Stored items from a collection
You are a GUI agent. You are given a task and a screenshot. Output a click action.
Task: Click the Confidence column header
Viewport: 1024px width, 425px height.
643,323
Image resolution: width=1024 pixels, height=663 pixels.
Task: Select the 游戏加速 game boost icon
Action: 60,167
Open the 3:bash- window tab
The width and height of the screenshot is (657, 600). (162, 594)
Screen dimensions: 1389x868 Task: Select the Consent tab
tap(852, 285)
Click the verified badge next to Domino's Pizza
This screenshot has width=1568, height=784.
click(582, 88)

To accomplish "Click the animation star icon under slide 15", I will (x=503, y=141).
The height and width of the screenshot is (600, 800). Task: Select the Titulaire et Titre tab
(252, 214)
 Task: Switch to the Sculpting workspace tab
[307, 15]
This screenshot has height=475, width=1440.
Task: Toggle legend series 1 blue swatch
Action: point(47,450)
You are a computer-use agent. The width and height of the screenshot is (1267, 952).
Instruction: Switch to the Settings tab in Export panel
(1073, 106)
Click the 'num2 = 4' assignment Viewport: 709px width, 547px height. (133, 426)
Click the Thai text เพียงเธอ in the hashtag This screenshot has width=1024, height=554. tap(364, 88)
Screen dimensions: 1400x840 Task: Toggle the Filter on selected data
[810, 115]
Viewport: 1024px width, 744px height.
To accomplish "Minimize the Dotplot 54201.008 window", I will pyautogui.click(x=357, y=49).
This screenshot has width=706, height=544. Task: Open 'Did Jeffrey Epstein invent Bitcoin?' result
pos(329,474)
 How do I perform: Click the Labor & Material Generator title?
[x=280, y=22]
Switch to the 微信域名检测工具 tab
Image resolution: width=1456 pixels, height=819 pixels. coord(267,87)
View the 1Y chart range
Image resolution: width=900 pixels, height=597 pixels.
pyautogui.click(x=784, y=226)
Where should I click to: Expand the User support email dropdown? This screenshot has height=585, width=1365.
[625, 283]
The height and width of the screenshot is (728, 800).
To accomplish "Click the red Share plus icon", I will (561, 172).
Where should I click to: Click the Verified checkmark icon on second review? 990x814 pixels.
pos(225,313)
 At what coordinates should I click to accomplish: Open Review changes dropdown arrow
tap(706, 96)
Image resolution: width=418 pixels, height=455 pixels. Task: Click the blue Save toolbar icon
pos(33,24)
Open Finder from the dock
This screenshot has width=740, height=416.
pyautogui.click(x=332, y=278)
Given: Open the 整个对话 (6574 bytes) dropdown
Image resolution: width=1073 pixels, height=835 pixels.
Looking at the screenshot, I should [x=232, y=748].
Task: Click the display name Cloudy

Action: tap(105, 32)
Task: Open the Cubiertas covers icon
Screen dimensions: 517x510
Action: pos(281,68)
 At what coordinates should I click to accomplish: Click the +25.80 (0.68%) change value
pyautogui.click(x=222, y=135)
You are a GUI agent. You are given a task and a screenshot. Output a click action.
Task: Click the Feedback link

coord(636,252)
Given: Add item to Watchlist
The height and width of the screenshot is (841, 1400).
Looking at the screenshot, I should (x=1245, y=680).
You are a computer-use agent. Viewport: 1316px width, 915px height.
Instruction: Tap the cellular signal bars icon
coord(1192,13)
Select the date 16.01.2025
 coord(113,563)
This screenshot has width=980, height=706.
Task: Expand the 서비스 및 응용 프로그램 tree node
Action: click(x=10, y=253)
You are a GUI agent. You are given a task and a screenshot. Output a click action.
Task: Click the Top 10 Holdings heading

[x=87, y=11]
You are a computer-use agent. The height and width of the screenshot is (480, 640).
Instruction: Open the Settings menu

- Problem requirements -
Can you copy the records verbatim, starting at the line that contains "Image resolution: width=418" and continuing through the last line of the records, with both ends included?

- Expected answer -
Image resolution: width=418 pixels, height=455 pixels. Task: Click the blue Save toolbar icon
pos(33,24)
Open Finder from the dock
This screenshot has width=740, height=416.
pyautogui.click(x=332, y=278)
Given: Open the 整个对话 (6574 bytes) dropdown
Image resolution: width=1073 pixels, height=835 pixels.
Looking at the screenshot, I should [x=232, y=748].
Task: Click the display name Cloudy

Action: tap(105, 32)
Task: Open the Cubiertas covers icon
Screen dimensions: 517x510
Action: pos(281,68)
 At what coordinates should I click to accomplish: Click the +25.80 (0.68%) change value
pyautogui.click(x=222, y=135)
You are a GUI agent. You are given a task and a screenshot. Output a click action.
Task: Click the Feedback link

coord(636,252)
Given: Add item to Watchlist
The height and width of the screenshot is (841, 1400).
Looking at the screenshot, I should (x=1245, y=680).
You are a computer-use agent. Viewport: 1316px width, 915px height.
Instruction: Tap the cellular signal bars icon
coord(1192,13)
Select the date 16.01.2025
 coord(113,563)
This screenshot has width=980, height=706.
Task: Expand the 서비스 및 응용 프로그램 tree node
Action: click(x=10, y=253)
You are a GUI agent. You are given a task and a screenshot. Output a click action.
Task: Click the Top 10 Holdings heading

[x=87, y=11]
You are a computer-use agent. The height and width of the screenshot is (480, 640).
Instruction: Open the Settings menu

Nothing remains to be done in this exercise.